→ **INPUT DATA**:
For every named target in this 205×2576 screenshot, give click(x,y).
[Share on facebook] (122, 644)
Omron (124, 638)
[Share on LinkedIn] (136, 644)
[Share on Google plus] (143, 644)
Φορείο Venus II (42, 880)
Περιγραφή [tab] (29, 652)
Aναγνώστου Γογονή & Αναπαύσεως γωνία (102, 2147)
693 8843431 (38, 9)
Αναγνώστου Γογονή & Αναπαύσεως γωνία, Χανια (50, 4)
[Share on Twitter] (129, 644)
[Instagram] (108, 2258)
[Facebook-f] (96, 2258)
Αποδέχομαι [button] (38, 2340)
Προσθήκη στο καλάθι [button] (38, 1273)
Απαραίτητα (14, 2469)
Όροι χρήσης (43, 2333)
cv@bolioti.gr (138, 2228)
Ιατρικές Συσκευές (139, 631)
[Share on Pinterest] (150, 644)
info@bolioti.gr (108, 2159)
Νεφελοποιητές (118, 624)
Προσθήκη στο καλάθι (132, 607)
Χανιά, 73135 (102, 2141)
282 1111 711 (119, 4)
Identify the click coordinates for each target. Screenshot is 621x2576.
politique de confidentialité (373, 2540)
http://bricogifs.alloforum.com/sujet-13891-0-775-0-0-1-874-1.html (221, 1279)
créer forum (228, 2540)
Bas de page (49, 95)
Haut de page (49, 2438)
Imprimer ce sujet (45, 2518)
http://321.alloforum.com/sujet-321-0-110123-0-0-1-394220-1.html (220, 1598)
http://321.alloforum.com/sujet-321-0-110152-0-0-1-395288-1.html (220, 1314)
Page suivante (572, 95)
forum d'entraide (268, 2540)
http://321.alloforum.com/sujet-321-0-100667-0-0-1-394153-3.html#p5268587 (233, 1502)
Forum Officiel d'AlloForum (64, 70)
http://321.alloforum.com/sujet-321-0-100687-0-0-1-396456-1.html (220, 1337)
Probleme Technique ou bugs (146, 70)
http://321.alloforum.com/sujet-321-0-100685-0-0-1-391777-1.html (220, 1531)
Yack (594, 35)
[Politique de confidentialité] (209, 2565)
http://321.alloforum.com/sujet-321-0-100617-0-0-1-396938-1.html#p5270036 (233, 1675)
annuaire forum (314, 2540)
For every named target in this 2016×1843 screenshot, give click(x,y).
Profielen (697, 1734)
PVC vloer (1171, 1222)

→ **EXERCISE PROMPT**: Work out how many lines of the data include the word "target". Then write only that number.

→ **TASK OUTPUT**: 3